▶ [TO DO]: How many lines of the material below contain the string "Task"? Reply with the number alone.
Start of PROVIDED MATERIAL
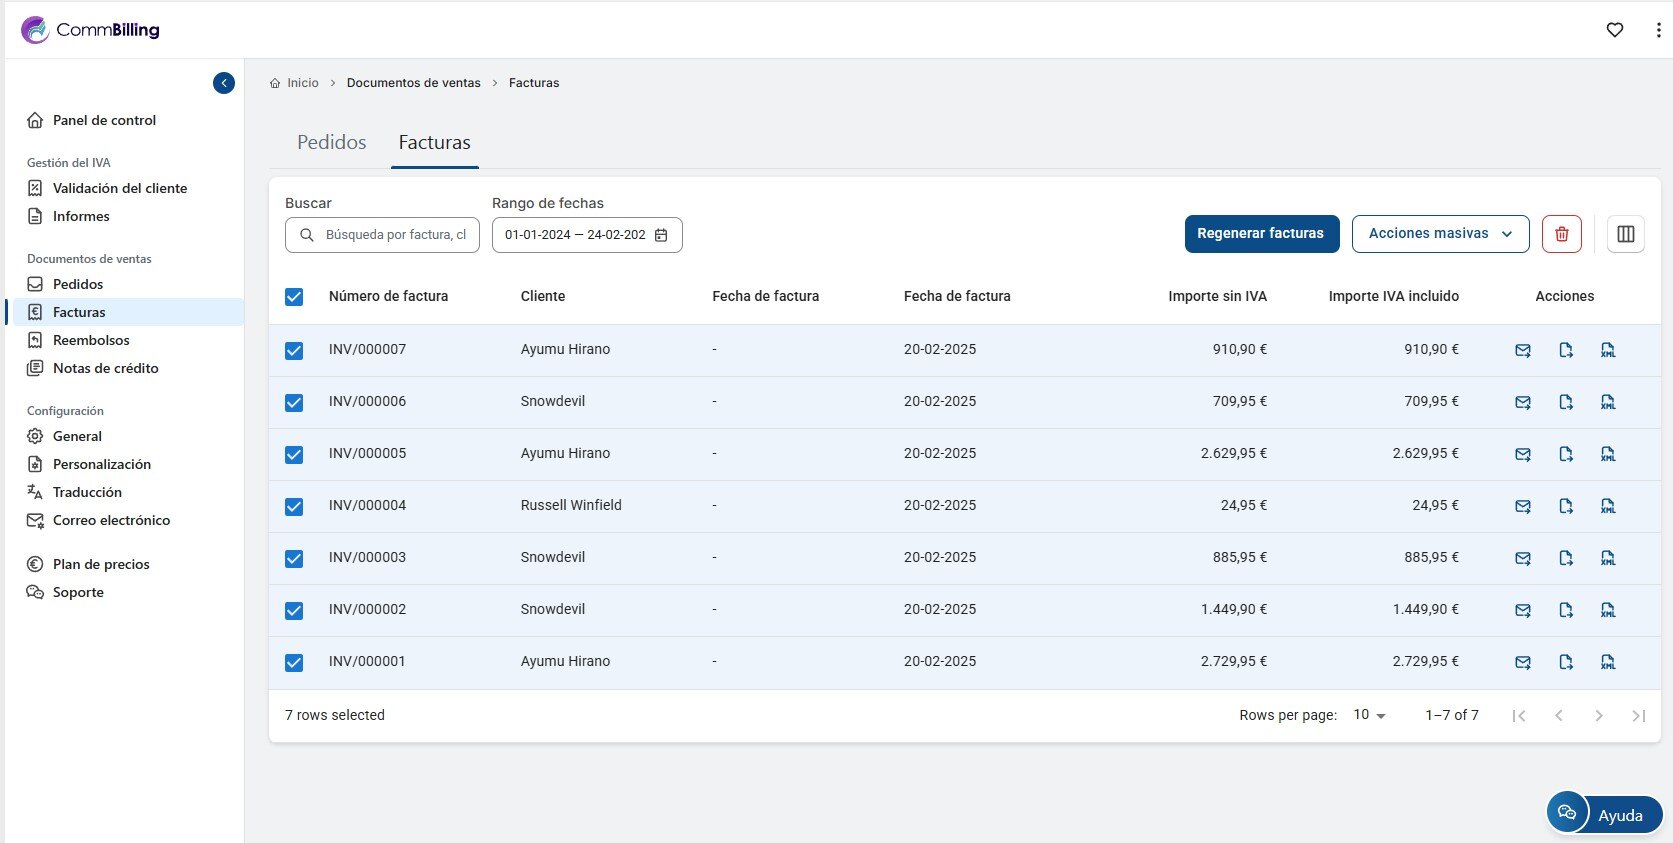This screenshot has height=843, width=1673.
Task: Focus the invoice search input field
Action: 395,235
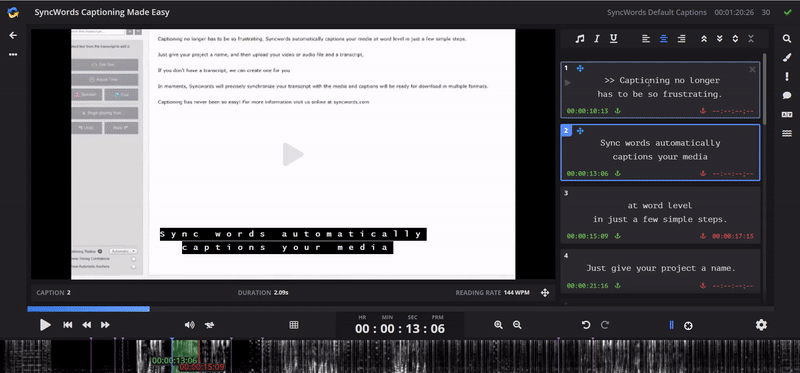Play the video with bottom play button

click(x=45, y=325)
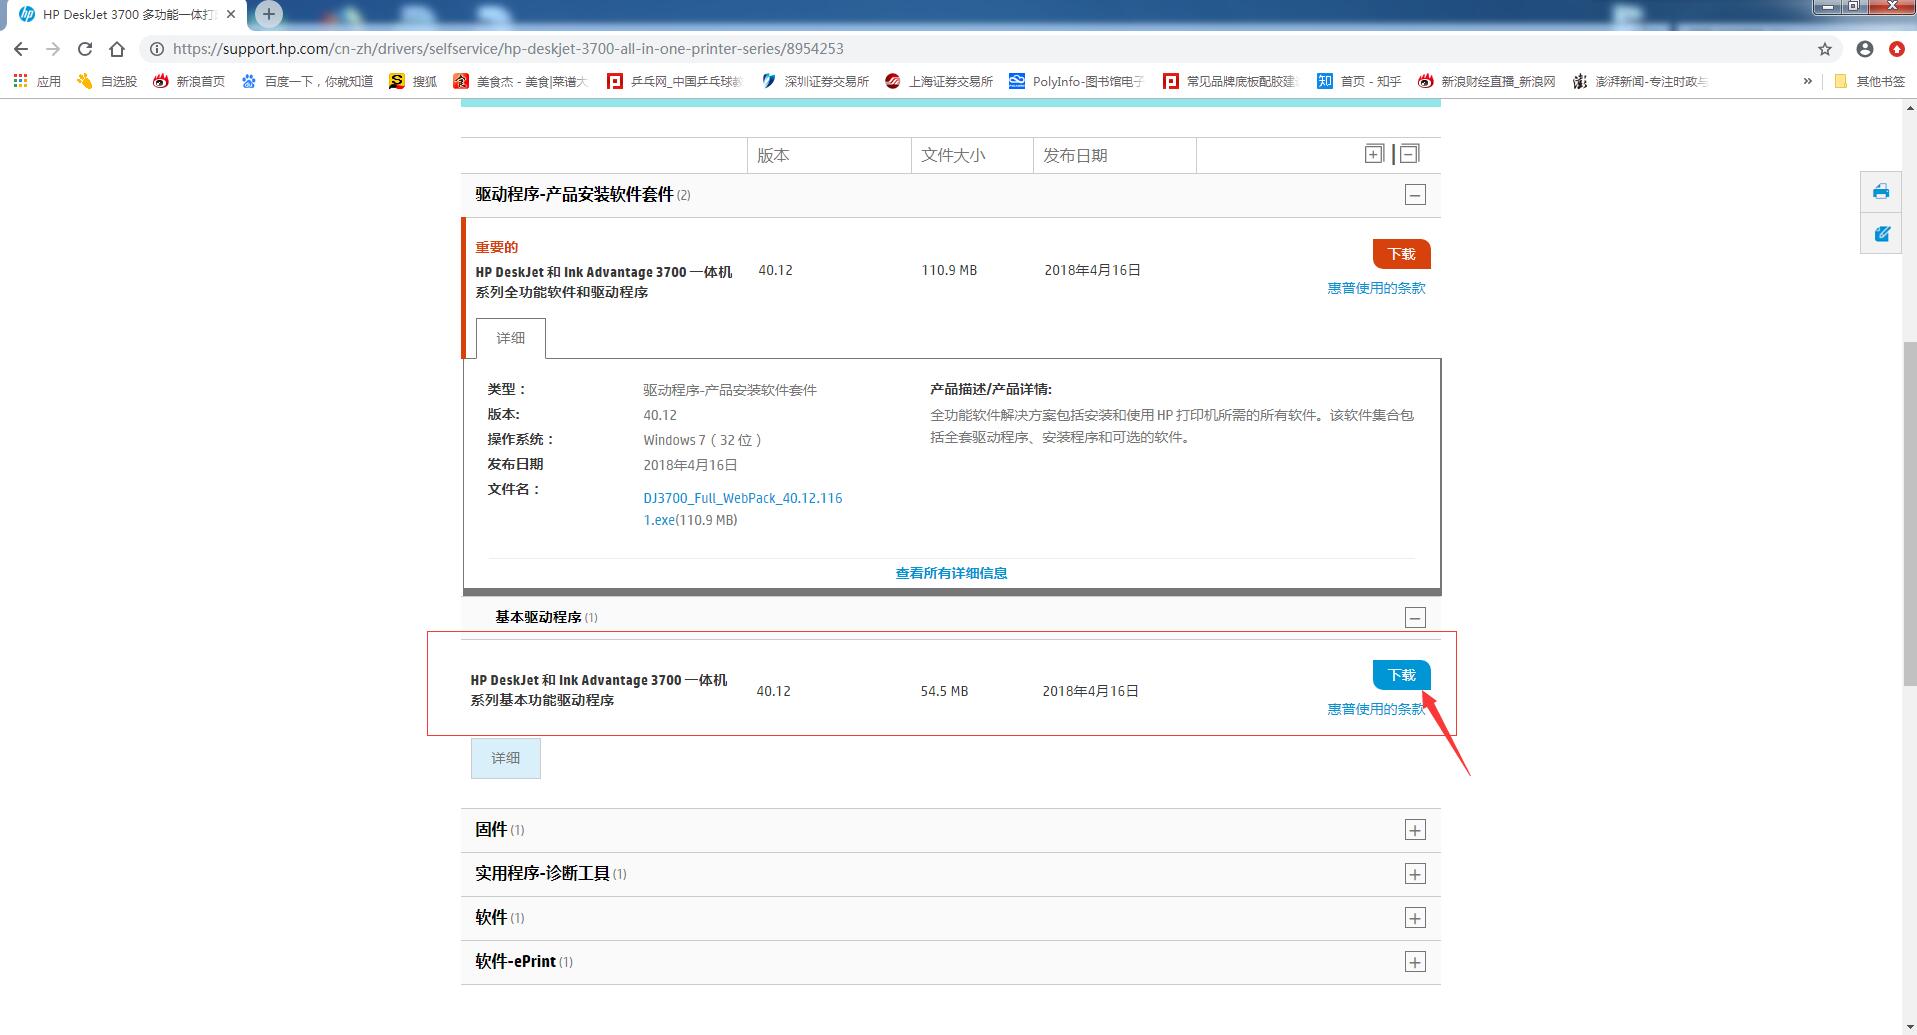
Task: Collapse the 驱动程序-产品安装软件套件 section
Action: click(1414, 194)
End of PROVIDED MATERIAL
Start of PROVIDED MATERIAL
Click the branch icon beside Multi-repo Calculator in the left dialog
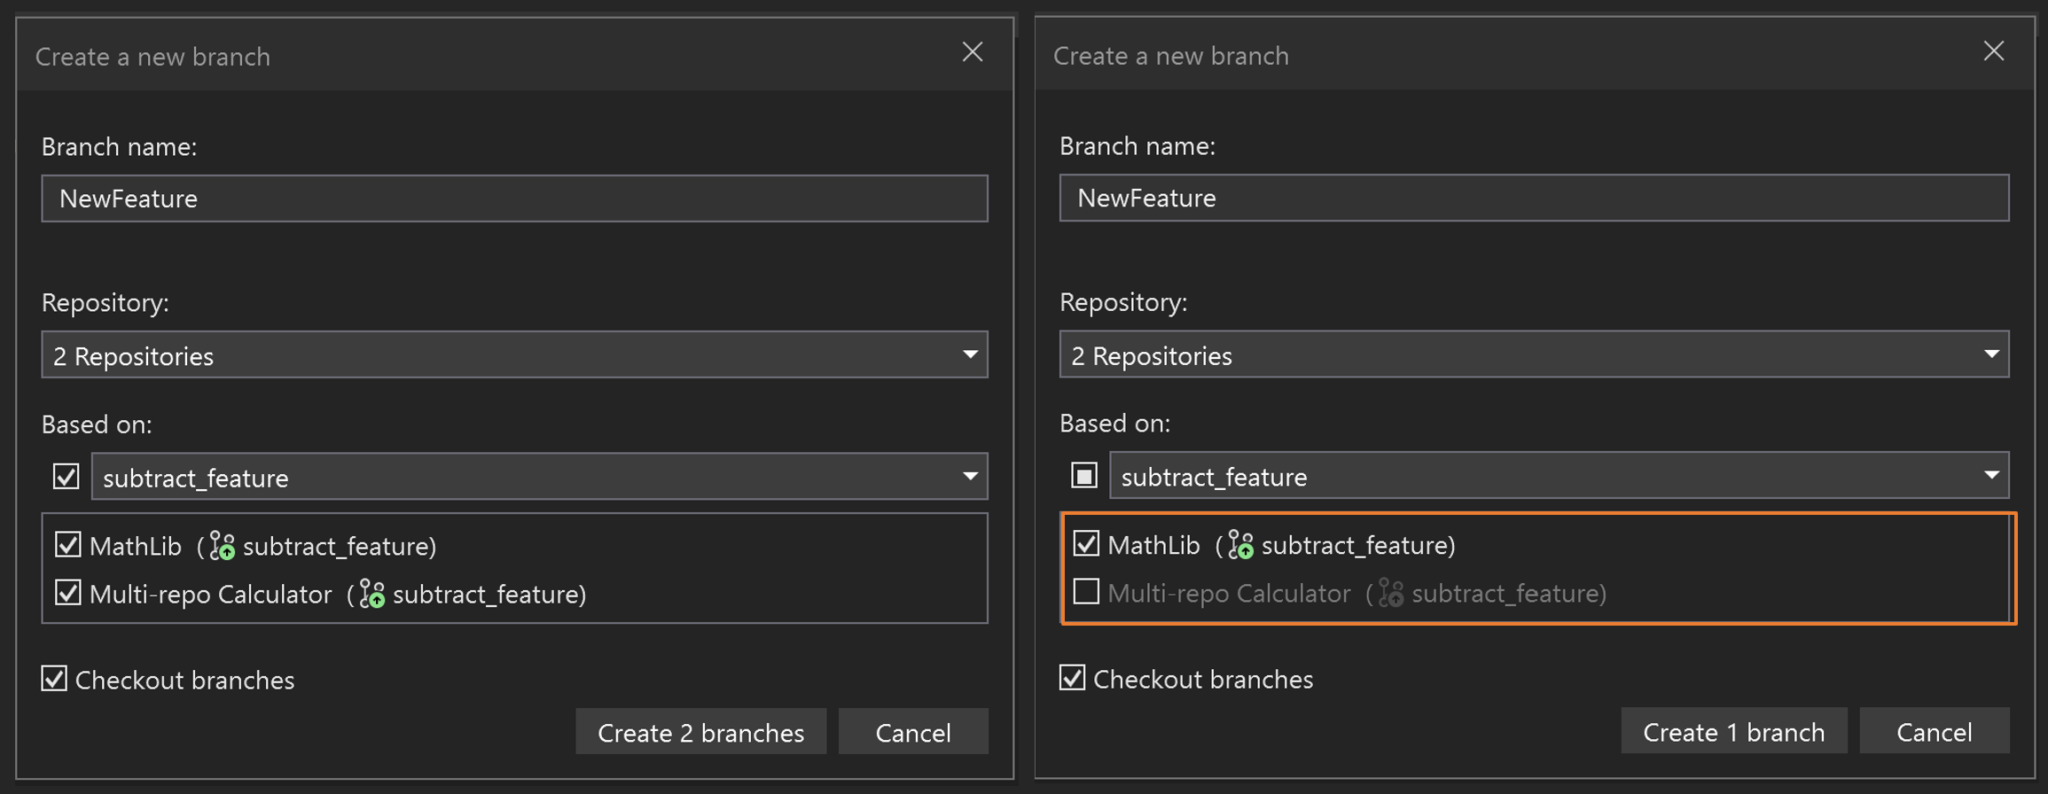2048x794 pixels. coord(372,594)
End of PROVIDED MATERIAL
▶ [RESULT BELOW]: 2